Required work: Only these lines of the data below are wanted: the one with "This screenshot has height=1012, width=1143.", the one with "Given: Open Actions menu for antwerpen_4858", and any lines between them, each repeated exactly.

Data supplied:
= Beginning of Section =
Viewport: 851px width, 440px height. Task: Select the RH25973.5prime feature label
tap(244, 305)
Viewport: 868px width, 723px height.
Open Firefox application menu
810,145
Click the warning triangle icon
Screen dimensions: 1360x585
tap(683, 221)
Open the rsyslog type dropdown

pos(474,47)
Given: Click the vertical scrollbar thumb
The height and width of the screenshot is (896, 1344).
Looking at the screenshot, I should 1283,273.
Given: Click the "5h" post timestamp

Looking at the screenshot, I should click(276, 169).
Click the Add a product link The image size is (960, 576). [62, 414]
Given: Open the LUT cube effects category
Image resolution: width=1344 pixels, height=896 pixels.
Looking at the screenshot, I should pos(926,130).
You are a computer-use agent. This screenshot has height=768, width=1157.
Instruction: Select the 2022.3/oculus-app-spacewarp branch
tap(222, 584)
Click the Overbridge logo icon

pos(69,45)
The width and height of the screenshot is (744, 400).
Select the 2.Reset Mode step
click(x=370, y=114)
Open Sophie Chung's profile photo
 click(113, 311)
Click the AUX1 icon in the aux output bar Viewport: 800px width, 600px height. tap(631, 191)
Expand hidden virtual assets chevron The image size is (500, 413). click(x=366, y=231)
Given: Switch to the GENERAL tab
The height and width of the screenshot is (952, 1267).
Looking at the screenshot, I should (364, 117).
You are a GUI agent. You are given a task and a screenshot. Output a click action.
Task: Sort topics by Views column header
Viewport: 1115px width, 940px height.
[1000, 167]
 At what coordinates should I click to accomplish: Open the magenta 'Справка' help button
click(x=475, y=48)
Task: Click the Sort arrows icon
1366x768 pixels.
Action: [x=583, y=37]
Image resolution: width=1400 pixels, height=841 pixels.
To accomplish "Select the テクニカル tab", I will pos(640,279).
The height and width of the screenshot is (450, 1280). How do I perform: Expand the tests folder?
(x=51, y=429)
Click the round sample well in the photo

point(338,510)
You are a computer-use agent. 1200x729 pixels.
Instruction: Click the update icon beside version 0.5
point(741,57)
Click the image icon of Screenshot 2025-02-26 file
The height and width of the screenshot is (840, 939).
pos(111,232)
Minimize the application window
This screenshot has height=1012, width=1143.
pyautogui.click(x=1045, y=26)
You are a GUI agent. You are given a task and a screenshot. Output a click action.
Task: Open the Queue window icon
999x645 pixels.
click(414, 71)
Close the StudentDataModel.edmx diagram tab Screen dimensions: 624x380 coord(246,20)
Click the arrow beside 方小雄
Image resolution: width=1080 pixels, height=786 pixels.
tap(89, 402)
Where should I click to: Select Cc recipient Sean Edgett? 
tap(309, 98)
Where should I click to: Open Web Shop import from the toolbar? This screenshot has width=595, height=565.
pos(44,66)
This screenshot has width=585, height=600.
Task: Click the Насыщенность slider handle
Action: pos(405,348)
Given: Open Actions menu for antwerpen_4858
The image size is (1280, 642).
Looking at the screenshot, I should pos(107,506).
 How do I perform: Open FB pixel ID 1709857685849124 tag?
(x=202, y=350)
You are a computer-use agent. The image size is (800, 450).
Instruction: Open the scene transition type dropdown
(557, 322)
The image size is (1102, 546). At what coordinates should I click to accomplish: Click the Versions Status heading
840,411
= End of Section =
Output for this exercise:
This screenshot has height=1012, width=1143.
pyautogui.click(x=1045, y=26)
You are a GUI agent. You are given a task and a screenshot. Output a click action.
Task: Open the Queue window icon
999x645 pixels.
click(414, 71)
Close the StudentDataModel.edmx diagram tab Screen dimensions: 624x380 coord(246,20)
Click the arrow beside 方小雄
Image resolution: width=1080 pixels, height=786 pixels.
tap(89, 402)
Where should I click to: Select Cc recipient Sean Edgett? 
tap(309, 98)
Where should I click to: Open Web Shop import from the toolbar? This screenshot has width=595, height=565.
pos(44,66)
This screenshot has width=585, height=600.
Task: Click the Насыщенность slider handle
Action: pos(405,348)
Given: Open Actions menu for antwerpen_4858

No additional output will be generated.